Despite the injection of over $880 billion to prop up banks affected by the home mortgage lending crisis, they are still keeping a tight hold on the purse strings, and their stocks are still loosing value at a rapid clip. There is growing speculation that some banks could be nationalized, taken over by the federal government. The idea was that institutions like Bank of America and Citibank were too big to fail. But, despite the massive injection of cash through programs like the Troubled Asset Relief Program (TARP) under the Emergency Economic Stabilization Act of 2008, these banks, and other financial services institutions, are far from stable.

Many people are angry about this and think that it was a mistake to give money to the banks to save them from their own bad business practices and that the government should have taken them over from the beginning. The idea of nationalizing some of the larger banks was something that was talked about from the beginning, but did not have enough support to be included in the plan. Now some of the critics of nationalization have begun to change their tune, but since the government has not announced any plans one way or the other, this has caused a lot of uncertainty in the markets.

The idea of nationalizing key money centers is not new, nor is it untested. Sweden ended up resorting to nationalization in 1990 to remedy its own banking crisis. Even staunch non-interventionist Alan Greenspan has ceded that a "temporary" nationalization of key banks may be unavoidable to facilitate an orderly restructuring of the financial markets. Actually, it was the Federal Deposit Insurance Corporation (FDIC) takeover of the Continental Illinois Bank and Trust Company in 1984 that formed the model for a legal framework used by Sweden and other countries to stabilize their own banking systems.

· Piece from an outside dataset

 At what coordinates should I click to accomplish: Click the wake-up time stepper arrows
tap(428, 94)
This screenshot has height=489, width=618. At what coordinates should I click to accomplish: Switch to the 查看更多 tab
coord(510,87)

In essence, it would look something like this. The federal government would "offer" to purchase a large portion of the bad debt held by the banks, and in return would be given a controlling interest in the bank. Then very likely, new directors, and possibly new Chief Executive Officers would be installed by the FDIC, and the banks would be operated by these management teams until they were sufficiently stable. Although the U.S. has been reluctant to resort to this measure, it is a model that the world has come to admire. Businesses will continue to receive lines of credit; mortgages will still be created, et cetera... But, for better or worse, there will be a lot more federal oversight as well.